**REQUIREMENT:**
Work out how many lines of the listing below contain the word "size". Respond with that number only.

**MATERIALS PROVIDED:**

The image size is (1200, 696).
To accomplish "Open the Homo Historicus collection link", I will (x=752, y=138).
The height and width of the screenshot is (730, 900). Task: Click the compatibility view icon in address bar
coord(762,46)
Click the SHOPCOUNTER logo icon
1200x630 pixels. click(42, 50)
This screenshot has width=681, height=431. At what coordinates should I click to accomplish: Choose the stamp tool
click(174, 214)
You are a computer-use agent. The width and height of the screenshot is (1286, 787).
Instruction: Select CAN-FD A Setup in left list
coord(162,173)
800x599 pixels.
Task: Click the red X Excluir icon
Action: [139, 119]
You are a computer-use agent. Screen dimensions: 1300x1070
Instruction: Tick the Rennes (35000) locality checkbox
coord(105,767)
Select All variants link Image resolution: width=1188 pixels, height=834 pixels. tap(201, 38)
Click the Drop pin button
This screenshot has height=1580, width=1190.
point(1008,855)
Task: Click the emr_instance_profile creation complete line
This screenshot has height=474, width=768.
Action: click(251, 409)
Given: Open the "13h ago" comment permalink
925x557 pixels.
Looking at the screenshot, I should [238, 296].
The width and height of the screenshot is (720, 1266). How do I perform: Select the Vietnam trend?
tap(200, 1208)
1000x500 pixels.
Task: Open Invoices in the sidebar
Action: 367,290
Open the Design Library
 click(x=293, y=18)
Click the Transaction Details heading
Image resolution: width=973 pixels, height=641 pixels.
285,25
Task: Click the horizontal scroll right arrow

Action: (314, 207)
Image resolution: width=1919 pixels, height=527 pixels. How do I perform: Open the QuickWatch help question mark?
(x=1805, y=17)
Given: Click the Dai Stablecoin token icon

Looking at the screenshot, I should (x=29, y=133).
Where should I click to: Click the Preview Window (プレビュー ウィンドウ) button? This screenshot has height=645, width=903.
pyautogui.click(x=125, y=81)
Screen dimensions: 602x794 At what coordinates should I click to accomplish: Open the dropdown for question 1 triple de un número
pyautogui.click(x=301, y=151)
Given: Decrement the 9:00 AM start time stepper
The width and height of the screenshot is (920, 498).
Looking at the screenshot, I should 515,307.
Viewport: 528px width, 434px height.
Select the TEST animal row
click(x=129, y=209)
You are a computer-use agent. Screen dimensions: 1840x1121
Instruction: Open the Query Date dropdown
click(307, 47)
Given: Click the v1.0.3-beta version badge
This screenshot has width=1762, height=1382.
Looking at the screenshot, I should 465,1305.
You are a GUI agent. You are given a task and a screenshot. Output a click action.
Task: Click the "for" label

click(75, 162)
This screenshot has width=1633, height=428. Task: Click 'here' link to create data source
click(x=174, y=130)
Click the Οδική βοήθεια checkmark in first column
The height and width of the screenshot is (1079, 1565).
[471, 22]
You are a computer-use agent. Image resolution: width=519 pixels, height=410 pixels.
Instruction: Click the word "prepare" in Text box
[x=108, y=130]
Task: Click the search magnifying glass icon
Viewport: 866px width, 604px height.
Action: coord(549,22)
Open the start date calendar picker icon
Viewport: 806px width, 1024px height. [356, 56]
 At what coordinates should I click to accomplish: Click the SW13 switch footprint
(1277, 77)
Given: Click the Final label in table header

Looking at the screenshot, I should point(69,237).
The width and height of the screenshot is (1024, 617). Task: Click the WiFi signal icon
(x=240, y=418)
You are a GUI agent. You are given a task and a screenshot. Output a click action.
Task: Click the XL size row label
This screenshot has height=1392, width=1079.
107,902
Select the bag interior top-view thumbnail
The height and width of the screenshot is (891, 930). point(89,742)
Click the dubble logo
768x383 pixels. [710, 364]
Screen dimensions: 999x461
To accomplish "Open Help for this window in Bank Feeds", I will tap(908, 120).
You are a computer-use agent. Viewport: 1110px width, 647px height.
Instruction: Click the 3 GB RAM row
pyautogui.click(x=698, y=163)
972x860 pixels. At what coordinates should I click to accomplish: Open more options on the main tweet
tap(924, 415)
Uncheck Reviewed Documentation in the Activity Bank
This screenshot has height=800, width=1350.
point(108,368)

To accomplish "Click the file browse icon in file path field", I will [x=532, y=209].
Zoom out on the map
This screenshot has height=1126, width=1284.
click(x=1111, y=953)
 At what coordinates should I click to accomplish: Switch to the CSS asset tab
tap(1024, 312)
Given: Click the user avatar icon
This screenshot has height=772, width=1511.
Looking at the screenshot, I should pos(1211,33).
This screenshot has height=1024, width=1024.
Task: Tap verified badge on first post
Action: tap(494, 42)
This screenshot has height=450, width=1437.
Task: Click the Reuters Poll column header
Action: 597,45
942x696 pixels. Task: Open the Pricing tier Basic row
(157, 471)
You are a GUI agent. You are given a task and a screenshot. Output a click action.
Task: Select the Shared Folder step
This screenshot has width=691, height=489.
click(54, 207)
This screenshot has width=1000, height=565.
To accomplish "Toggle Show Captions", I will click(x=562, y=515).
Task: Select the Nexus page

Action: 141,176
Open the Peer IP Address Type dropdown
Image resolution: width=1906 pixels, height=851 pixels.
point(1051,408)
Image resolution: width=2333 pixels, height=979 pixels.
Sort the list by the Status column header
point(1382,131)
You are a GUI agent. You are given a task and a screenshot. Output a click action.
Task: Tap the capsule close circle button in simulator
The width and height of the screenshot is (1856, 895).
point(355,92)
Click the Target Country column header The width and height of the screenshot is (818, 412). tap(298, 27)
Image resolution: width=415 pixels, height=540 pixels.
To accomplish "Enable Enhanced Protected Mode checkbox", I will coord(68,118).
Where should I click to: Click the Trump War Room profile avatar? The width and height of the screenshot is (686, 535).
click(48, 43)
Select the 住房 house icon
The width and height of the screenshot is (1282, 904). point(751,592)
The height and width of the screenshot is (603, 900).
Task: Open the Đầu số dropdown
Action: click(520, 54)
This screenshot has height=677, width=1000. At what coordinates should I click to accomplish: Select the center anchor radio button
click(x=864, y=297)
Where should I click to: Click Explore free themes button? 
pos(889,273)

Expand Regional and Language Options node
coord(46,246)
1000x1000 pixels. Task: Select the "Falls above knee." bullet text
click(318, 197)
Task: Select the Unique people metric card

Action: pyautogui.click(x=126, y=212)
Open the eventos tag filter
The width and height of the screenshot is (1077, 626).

**EXERCISE OUTPUT:**
2